Third, the first-in-human commitment. ARPA-H is not funding a 4.5-year basic research program. The Phase 3 first-in-human studies are the program's goal, and the Solution Summary needs to demonstrate that the team has the regulatory, clinical, and ethical infrastructure to deliver a first-in-human study by Q4 of year 4.5. Teams without an academic medical center clinical site partner with neurosurgery, audiology, and IRB infrastructure are not viable.
Adjacent Federal Programs and Funding Stack Options
HEARING does not exist in isolation. The Department of Veterans Affairs operates one of the largest cohorts of patients with combat-related hearing loss in the world and has its own neurotechnology research portfolio through ORD and the Rehabilitation R&D Service. NIH's National Institute on Deafness and Other Communication Disorders has ongoing R01 and R21 cycles in auditory cortical processing. The DoD's Hearing Restoration Research Program through CDMRP funds related basic science. Successful HEARING teams should be coordinating with all three, both for complementary funding and for clinical site access.
For teams that don't win HEARING in this cycle but build credible Solution Summary packages, those packages are reusable. NSF's emerging neurotechnology investments, the National Institute of Biomedical Imaging and Bioengineering, and the BRAIN Initiative's R01 and U-mechanism programs all fund adjacent work. ARPA-H itself is likely to issue follow-on solicitations as the program portfolio matures.

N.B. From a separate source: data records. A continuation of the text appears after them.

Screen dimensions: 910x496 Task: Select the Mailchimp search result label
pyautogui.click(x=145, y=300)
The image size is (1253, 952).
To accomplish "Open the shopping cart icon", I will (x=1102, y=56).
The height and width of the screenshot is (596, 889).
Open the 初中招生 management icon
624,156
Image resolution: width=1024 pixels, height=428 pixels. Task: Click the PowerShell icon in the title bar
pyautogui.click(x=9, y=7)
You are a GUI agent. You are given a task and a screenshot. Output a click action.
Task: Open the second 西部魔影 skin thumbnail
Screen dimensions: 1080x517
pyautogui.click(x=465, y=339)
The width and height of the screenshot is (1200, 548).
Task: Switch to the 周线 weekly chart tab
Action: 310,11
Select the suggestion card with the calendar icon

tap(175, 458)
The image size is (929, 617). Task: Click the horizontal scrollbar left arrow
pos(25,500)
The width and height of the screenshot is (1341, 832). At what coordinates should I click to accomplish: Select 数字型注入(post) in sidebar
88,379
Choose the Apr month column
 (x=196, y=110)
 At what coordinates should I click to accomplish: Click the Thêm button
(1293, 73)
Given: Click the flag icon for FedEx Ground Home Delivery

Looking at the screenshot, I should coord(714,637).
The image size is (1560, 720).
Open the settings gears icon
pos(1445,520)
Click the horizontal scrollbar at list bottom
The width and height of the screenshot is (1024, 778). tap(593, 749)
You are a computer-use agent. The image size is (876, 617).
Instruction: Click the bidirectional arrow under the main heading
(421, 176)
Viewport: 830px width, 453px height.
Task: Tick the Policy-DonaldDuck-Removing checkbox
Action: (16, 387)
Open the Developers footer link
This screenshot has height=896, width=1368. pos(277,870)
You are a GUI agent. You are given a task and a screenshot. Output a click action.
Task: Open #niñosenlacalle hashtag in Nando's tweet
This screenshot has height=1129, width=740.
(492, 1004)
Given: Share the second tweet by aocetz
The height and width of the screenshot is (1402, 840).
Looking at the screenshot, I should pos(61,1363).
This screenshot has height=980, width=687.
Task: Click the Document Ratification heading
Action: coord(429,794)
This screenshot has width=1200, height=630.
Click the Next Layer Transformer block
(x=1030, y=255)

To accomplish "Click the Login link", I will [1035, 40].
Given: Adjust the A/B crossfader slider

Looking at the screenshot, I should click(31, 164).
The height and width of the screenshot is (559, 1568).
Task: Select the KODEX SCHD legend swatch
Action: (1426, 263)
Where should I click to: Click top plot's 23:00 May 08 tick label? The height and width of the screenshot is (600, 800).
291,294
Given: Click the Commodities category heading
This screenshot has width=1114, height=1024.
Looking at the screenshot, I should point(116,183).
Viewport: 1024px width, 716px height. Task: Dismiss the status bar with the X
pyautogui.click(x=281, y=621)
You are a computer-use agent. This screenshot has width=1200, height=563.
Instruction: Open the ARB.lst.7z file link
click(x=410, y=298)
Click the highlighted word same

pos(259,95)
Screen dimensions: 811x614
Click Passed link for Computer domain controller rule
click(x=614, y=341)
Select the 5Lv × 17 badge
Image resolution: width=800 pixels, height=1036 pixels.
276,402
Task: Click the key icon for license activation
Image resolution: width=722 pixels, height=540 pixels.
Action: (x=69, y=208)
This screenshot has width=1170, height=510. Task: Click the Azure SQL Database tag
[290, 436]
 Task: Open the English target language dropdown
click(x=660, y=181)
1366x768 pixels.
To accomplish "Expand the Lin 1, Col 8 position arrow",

Practical Steps for Granted Users
If you are a neurotechnology team, search Granted for the full HEARING package plus the BRAIN Initiative R21, R01, and U-mechanism cycles that complement it. If you are a clinical site building neurosurgery infrastructure, browse our medical device grant database for the trial-infrastructure supplements that pair with this program. If you are an auditory neuroscience lab looking for a prime partner, search past ARPA-H awardees for organizations that have managed prior OT awards at this scale.
The Solution Summary deadline is twelve days away. The Full Proposal deadline is fifty-eight days away. The first-in-human study, if your team wins, is four years away. ARPA-H has just set the clock.